50 yıllık yaşamımda güzel ülkemin hiç bu kadar sıkıntılı
olduğunu hissetmemiştim.. Pek de iyiye gitmiyoruz gibi geliyor… Ama dilerim
yanılırım… Ulu Önder’imizin kurduğu bu güzel ülkede çok güzel yarınlar bizi
bekliyordur… Belki de başka bir yerde… Ama gönüller bir olduktan sonra sorun
yok…
Ve ben de kalan 60-70 yılımda sizlerle çok daha güzel şeyler
yaşarım…
Gelecekle ilgili beklentilerim de var elbette…
Kızımızın da geleceğini
hazırlayacağımız daha dingin bir yere gitmek… Ve sonrasında onun ayakları
üzerinde durduğunu görmek…
Son nefesime kadar eşimin elini tutabilmek…
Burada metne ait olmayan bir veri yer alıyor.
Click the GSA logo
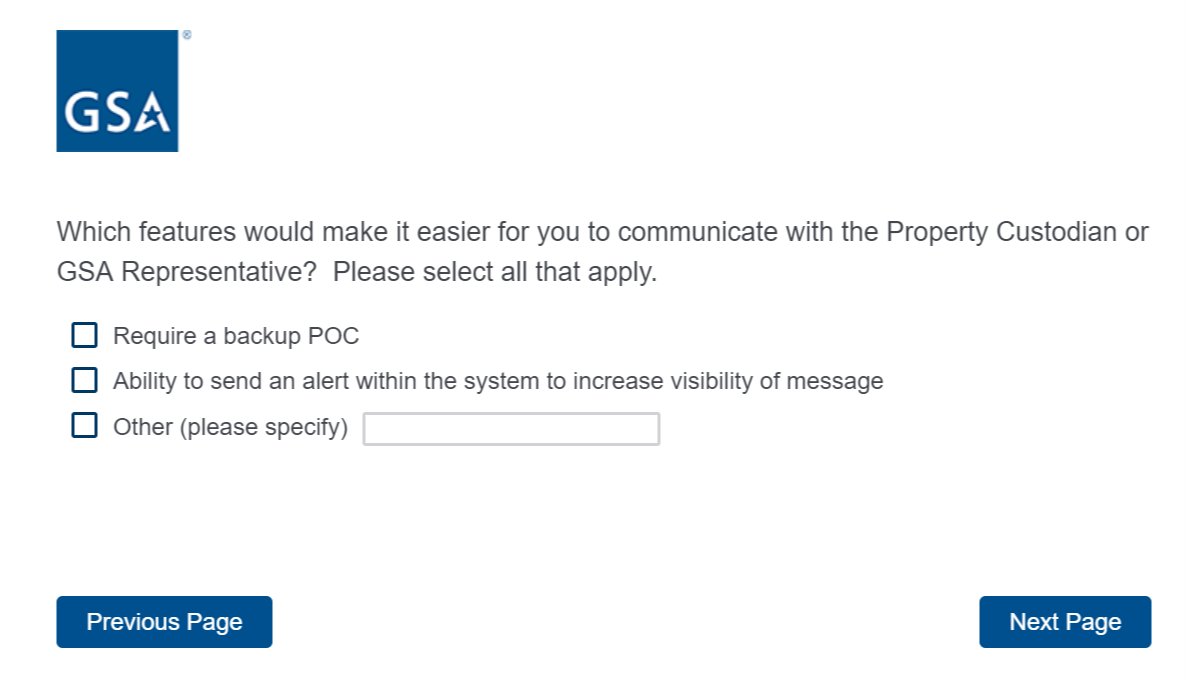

Her geçen gün daha rezil hale gelen İstanbul’da kalacaksak
hayatımın geçtiği Moda’dan kopmamak…
Şu dünyadan sıralı ayrılıklar yaşamak…
Ayakta daha sağlam kalabileceğimiz bir düzen…
Daha özgür bir Türkiye’de nefes alabilmek…
Her daim rakı
içebileceğim güç…
Fenerbahçe’nin her yıl şampiyon olurken Avrupa’da kupa
kaldırdığını görmek… J
Bakalım ne kadarı olacak…
50 yıl sonra yazışırız yine…
Sizleri seviyorum…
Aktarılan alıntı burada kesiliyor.